• **Record excerpts**:

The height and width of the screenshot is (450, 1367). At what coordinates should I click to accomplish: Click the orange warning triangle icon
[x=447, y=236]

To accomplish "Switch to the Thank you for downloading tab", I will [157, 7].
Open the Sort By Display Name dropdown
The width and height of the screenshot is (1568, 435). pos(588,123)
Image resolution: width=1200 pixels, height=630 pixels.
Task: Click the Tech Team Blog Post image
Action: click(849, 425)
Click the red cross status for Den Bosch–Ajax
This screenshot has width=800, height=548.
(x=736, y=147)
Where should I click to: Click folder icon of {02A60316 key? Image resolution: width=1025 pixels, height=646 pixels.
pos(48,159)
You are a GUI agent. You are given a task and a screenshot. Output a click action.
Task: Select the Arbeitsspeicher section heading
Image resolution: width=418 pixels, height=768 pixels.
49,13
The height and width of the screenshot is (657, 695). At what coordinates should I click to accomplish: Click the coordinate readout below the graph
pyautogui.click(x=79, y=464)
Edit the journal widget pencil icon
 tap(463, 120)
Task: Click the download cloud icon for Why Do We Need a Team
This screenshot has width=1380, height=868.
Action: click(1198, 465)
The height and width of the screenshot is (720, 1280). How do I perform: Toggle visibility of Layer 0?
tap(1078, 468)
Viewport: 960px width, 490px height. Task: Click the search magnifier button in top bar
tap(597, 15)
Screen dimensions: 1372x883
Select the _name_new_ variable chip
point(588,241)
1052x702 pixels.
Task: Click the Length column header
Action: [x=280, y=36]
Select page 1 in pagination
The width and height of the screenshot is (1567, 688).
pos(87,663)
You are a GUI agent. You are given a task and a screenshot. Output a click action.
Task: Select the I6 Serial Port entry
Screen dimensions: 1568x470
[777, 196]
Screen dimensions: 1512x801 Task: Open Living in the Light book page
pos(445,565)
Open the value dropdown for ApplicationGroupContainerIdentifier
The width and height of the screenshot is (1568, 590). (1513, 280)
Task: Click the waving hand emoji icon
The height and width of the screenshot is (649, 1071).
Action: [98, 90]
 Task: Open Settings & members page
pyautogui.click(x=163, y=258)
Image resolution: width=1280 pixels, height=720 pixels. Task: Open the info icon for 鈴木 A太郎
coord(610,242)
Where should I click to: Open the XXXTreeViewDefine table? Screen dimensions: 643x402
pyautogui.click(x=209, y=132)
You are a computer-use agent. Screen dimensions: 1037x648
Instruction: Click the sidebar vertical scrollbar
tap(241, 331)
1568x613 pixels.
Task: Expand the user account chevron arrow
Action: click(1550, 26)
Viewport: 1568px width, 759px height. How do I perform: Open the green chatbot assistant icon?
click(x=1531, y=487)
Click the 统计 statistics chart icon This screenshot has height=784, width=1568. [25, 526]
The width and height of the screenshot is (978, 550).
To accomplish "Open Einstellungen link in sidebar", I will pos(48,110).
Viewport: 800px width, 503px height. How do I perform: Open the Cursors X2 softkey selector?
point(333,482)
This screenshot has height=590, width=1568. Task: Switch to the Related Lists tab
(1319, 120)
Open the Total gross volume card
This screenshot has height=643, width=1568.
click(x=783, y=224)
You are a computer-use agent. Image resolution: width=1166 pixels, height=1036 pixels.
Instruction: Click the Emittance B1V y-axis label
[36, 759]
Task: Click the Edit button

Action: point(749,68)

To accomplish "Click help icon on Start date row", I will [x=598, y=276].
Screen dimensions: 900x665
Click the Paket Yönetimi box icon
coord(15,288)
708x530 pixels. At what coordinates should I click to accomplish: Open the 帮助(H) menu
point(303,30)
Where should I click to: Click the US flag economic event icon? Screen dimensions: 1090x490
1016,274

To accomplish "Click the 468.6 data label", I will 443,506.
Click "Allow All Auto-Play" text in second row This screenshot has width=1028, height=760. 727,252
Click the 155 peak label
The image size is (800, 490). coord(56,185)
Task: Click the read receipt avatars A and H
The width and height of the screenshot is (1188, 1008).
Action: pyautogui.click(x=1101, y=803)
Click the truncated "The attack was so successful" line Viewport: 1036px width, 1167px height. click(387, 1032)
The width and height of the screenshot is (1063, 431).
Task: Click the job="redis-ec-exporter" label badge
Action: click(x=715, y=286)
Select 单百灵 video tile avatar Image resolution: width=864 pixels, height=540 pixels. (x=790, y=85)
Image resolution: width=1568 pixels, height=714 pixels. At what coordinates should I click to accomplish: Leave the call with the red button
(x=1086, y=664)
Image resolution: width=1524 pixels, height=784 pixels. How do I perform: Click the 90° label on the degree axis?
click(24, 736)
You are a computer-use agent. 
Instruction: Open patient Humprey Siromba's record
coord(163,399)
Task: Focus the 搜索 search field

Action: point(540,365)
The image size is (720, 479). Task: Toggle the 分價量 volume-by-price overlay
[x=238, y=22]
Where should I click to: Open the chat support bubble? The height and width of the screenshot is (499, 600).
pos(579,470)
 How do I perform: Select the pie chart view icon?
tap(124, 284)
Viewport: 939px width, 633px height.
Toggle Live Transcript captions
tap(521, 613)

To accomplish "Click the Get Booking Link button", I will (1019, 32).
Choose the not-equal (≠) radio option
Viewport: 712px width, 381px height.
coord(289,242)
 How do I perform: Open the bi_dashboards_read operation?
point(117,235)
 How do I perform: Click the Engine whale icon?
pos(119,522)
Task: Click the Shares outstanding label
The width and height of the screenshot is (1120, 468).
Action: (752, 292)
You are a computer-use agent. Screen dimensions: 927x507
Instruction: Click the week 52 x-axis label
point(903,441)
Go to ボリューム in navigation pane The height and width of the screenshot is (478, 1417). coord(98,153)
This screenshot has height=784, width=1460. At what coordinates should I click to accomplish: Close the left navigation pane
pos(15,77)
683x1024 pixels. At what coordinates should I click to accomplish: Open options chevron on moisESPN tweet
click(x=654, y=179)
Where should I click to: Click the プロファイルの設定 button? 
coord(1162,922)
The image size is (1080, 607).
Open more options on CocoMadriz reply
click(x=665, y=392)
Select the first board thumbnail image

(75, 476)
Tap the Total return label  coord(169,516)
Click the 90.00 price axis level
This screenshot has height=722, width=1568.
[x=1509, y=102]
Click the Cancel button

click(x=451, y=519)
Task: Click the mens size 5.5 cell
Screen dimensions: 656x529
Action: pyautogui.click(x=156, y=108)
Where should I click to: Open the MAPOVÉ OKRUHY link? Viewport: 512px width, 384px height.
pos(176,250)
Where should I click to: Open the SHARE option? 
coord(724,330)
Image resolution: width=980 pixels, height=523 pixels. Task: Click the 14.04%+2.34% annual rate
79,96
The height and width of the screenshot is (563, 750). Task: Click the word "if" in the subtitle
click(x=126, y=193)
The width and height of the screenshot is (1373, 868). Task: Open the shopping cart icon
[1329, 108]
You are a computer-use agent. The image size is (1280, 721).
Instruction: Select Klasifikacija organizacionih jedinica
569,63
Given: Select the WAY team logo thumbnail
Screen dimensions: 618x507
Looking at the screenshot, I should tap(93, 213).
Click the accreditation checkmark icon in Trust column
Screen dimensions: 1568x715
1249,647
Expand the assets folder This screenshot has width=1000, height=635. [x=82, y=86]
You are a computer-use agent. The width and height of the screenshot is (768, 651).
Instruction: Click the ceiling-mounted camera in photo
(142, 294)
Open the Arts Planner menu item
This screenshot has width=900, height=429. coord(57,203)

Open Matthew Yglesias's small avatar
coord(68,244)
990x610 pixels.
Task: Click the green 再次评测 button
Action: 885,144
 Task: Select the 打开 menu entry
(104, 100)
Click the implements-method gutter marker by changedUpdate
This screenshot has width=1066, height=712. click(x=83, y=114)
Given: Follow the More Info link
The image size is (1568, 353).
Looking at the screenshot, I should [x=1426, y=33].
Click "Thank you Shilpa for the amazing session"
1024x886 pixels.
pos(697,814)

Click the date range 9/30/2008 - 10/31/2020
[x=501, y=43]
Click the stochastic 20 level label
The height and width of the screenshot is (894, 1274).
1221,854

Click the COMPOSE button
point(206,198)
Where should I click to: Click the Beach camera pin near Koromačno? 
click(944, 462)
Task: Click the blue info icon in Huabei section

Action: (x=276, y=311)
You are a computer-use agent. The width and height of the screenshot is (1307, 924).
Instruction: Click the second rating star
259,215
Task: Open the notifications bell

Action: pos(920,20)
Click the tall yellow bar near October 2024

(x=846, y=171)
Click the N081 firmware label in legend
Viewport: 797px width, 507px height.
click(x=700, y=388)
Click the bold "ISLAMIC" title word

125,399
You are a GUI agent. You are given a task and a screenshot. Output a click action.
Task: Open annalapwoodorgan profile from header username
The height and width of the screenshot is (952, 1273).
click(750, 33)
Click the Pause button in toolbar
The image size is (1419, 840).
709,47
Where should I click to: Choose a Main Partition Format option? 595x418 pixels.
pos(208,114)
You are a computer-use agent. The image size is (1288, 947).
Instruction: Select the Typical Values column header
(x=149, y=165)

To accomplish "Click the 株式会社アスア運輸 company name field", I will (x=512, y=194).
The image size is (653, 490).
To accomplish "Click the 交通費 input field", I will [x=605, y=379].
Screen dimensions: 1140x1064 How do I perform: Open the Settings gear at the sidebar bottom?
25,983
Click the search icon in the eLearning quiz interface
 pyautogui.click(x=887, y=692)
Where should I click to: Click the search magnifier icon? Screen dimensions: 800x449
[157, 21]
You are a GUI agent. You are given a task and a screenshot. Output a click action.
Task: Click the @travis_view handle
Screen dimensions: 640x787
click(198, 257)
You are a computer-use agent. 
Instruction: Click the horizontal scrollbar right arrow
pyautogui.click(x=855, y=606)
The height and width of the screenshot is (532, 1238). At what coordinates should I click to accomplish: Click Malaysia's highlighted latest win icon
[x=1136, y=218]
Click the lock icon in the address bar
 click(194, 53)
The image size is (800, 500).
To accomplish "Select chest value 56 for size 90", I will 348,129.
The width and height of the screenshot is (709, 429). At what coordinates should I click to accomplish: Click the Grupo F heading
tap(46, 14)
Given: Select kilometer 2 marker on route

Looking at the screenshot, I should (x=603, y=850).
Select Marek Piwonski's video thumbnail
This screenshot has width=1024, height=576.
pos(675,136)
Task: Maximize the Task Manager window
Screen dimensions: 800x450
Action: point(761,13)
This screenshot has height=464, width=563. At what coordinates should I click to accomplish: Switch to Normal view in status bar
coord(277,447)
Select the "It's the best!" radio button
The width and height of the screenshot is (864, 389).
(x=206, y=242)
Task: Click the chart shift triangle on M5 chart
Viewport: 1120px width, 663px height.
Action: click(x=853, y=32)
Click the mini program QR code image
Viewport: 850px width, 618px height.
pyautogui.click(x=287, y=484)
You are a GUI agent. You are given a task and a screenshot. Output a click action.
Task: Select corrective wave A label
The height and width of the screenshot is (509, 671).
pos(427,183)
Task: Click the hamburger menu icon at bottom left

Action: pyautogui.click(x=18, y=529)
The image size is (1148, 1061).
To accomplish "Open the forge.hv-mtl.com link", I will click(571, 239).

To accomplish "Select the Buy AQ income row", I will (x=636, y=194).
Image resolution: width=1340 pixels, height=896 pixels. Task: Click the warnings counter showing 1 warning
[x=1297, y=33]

• **Assignment**:
The required output is each line of the entries that contains the word "Thank".

• **Answer section**:
To accomplish "Switch to the Thank you for downloading tab", I will [157, 7].
Click "Thank you Shilpa for the amazing session"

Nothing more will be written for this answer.